This code contains exactly the same error as before, but we’ve added a closed type definition of the polymorphic variants, and a type annotation to the algebra definition. The compiler error we get is much more useful now:

ocamlc -i broken_poly_with_annot.ml
>File "broken_poly_with_annot.ml", line 22, characters 14-21:
>22 |               (`Nu 3),(`Num 2)
>                   ^^^^^^^
>Error: This expression has type [> `Nu of int ]
>       but an expression was expected of type t
>       The second variant type does not allow tag(s) `Nu
[2]

This error points directly to the correct line number that contains the typo. Once you fix the problem, you can remove the manual annotations if you prefer more succinct code. You can also leave the annotations there, of course, to help with future refactoring and debugging.

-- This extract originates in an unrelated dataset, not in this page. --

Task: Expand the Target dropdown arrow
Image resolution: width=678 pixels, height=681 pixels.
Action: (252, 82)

Enforcing Principal Typing

The compiler also has a stricter principal type checking mode that is activated via the -principal flag. This warns about risky uses of type information to ensure that the type inference has one principal result. A type is considered risky if the success or failure of type inference depends on the order in which subexpressions are typed.

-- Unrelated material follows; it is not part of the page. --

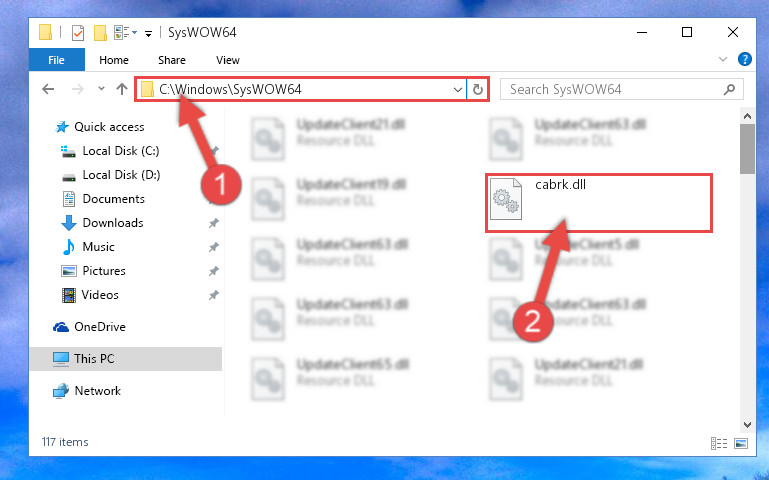Select the cabrk.dll file
Image resolution: width=769 pixels, height=480 pixels.
click(x=598, y=202)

The principality check only affects a few language features:

Polymorphic methods for objects
Permuting the order of labeled arguments in a function from their type definition
Discarding optional labeled arguments
Generalized algebraic data types (GADTs) present from OCaml 4.0 onward
Automatic disambiguation of record field and constructor names (since OCaml 4.1)

Here’s an example of principality warnings when used with record disambiguation.

type s = { foo: int; bar: unit }
type t = { foo: int }

let f x =
  x.bar;
  x.foo

Inferring the signature with -principal will show you a new warning:

ocamlc -i -principal non_principal.ml
>File "non_principal.ml", line 6, characters 4-7:
>6 |   x.foo
>        ^^^
>Warning 18 [not-principal]: this type-based field disambiguation is not principal.
>type s = { foo : int; bar : unit; }
>type t = { foo : int; }
>val f : s -> int

This example isn’t principal, since the inferred type for x.foo is guided by the inferred type of x.bar, whereas principal typing requires that each subexpression’s type can be calculated independently. If the x.bar use is removed from the definition of f, its argument would be of type t and not type s.

You can fix this either by permuting the order of the type declarations, or by adding an explicit type annotation:

type s = { foo: int; bar: unit }
type t = { foo: int }

let f (x:s) =
  x.bar;
  x.foo

There is now no ambiguity about the inferred types, since we’ve explicitly given the argument a type, and the order of inference of the subexpressions no longer matters.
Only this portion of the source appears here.